Request for fetching

User programs can send us a request for fetching web pages by means of HTTP POST to api.web.service.addr/parse (e.g. ) containing a JSON such as the following:

{
  “ApiKey”: ”YourApiKeyHere”,
  “CallbackUrl”: ”TheUrlAtWhichYouReceiveCallbacks”,
  “UseBrowser”: boolean_value,
  “Pages”: [
    { “Src”: “TheUrlYouRequestHere”, “FileName”: “TheFileNameToUseForThisPage”, “UserAgent”: “UserAgentStringToPassToTheWebsite”, “Cookies”: “CookieStringToPassToTheWebsite”, “Locale”: “LocaleStringToPassToTheWebsite” },
    { “Src”:'https://www.bing.com/search?q=blowzier+Ted+conversationize+LDMTS+Biblicism+Vereshchagin+choux',  “FileName”: “0.html”, “UserAgent”: “Chrome”, “Locale”: “en-GB”, “Cookies”: “tool=curl; fun=yes;” }
  ]
}

    
Description of request:

Src – full google URL in format (max 4096 chars);

UserAgent – user agent; “Mozilla/5.0 (Windows NT 10.0; Win64; x64) AppleWebKit/537.36 (KHTML, like Gecko) Chrome/81.0.4044.138 Safari/537.36 OPR/68.0.3618.173”

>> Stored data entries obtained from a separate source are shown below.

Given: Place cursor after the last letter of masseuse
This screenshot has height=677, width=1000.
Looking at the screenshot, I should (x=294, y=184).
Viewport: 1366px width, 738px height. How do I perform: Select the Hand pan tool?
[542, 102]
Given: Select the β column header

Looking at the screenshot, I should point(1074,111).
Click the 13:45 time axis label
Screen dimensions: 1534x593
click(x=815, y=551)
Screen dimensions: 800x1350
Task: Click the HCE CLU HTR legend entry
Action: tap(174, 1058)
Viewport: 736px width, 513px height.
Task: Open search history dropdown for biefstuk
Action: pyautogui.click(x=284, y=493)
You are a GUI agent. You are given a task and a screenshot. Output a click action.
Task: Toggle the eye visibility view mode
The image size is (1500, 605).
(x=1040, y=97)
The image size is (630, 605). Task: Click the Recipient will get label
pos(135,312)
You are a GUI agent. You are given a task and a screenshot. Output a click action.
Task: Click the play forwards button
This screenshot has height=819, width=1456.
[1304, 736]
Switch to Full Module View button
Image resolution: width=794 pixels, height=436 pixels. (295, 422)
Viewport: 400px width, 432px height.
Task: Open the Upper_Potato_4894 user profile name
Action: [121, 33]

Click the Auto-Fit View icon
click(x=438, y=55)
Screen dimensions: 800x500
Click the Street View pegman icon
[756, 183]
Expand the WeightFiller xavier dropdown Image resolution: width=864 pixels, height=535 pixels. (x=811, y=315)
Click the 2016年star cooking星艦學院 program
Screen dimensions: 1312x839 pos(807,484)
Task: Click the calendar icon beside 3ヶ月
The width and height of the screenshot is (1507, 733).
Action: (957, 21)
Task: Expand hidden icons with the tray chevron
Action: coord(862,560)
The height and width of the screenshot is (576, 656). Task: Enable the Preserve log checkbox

FileName – the name of file in the resulting archive.

Cookies - optional field for cookies string

Locale – optional filed (for example en-GB), which will be set in header Accept-Language. So if you set locale = en-GB, our system will send header Accept-Language: en-GB

UseBrowser – This must be set to true for some websites like LinkedIn, Google Trends, etc. But normally it should be set to false. Our system will then use a browser with JavaScript rendering rather than just HTML page source fetching. Please, note that usage of a browser involves extra costs compared to plain HTML fetching.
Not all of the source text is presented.